--- Start RECORDS TO PROCESS ---

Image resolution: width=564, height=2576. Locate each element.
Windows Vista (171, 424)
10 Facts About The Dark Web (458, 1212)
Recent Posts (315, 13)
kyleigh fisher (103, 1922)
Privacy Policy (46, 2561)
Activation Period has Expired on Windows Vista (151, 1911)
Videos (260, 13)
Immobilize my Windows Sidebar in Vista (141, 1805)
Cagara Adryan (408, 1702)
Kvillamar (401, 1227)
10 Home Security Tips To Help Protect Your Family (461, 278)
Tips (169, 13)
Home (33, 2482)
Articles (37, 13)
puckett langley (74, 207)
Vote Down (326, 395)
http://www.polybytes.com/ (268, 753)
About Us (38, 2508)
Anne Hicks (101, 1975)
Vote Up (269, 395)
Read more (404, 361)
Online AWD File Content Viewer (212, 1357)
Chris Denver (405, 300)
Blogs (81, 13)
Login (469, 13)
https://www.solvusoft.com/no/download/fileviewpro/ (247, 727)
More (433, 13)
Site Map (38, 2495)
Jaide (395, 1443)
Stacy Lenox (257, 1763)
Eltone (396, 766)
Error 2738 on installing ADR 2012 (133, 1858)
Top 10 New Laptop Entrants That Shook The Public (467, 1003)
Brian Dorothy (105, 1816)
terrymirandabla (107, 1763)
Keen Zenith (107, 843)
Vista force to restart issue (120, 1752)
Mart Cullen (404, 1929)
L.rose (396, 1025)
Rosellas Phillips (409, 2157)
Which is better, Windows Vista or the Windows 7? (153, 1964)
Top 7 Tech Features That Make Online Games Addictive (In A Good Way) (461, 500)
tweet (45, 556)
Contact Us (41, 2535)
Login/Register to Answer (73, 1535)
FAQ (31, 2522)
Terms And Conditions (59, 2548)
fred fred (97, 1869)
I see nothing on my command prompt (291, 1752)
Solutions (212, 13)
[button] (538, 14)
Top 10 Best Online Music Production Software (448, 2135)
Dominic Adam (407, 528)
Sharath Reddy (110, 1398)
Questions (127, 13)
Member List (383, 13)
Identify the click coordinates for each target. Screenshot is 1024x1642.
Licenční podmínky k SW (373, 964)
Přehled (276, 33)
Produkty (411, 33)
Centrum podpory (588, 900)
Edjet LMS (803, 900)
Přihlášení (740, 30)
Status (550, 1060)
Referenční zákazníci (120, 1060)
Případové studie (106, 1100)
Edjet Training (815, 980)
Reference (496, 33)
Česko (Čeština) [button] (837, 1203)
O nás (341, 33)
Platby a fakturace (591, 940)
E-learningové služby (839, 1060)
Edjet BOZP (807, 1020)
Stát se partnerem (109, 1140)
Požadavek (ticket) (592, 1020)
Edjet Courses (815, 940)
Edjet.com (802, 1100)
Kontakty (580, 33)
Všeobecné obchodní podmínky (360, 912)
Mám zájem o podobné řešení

--- End RECORDS TO PROCESS ---

-- REQUIRED TASK --
Resize the lines from the line with "Which is better, Windows" up to and including the line with "Edjet.com (802, 1100)": rewrite them all, requests included, multiplying every coordinate in the answers by 0.35 and rounding to whole numbers, with halves rounded up. Leave all other numbers unchanged.

-- SOLUTION TO THE EXERCISE --
Which is better, Windows Vista or the Windows 7? (54, 687)
Top 7 Tech Features That Make Online Games Addictive (In A Good Way) (161, 175)
tweet (16, 195)
Contact Us (14, 887)
Login/Register to Answer (26, 537)
FAQ (11, 883)
Terms And Conditions (21, 892)
fred fred (34, 654)
I see nothing on my command prompt (102, 613)
Solutions (74, 5)
[button] (188, 5)
Top 10 Best Online Music Production Software (157, 747)
Dominic Adam (142, 185)
Sharath Reddy (39, 489)
Questions (44, 5)
Member List (134, 5)
Identify the click coordinates for each target. Screenshot is 1024x1642.
Licenční podmínky k SW (131, 337)
Přehled (97, 12)
Produkty (144, 12)
Centrum podpory (206, 315)
Edjet LMS (281, 315)
Přihlášení (259, 11)
Status (193, 371)
Referenční zákazníci (42, 371)
Případové studie (37, 385)
Edjet Training (285, 343)
Reference (174, 12)
Česko (Čeština) [button] (293, 421)
O nás (119, 12)
Platby a fakturace (207, 329)
E-learningové služby (294, 371)
Edjet BOZP (282, 357)
Stát se partnerem (38, 399)
Požadavek (ticket) (207, 357)
Edjet Courses (285, 329)
Edjet.com (281, 385)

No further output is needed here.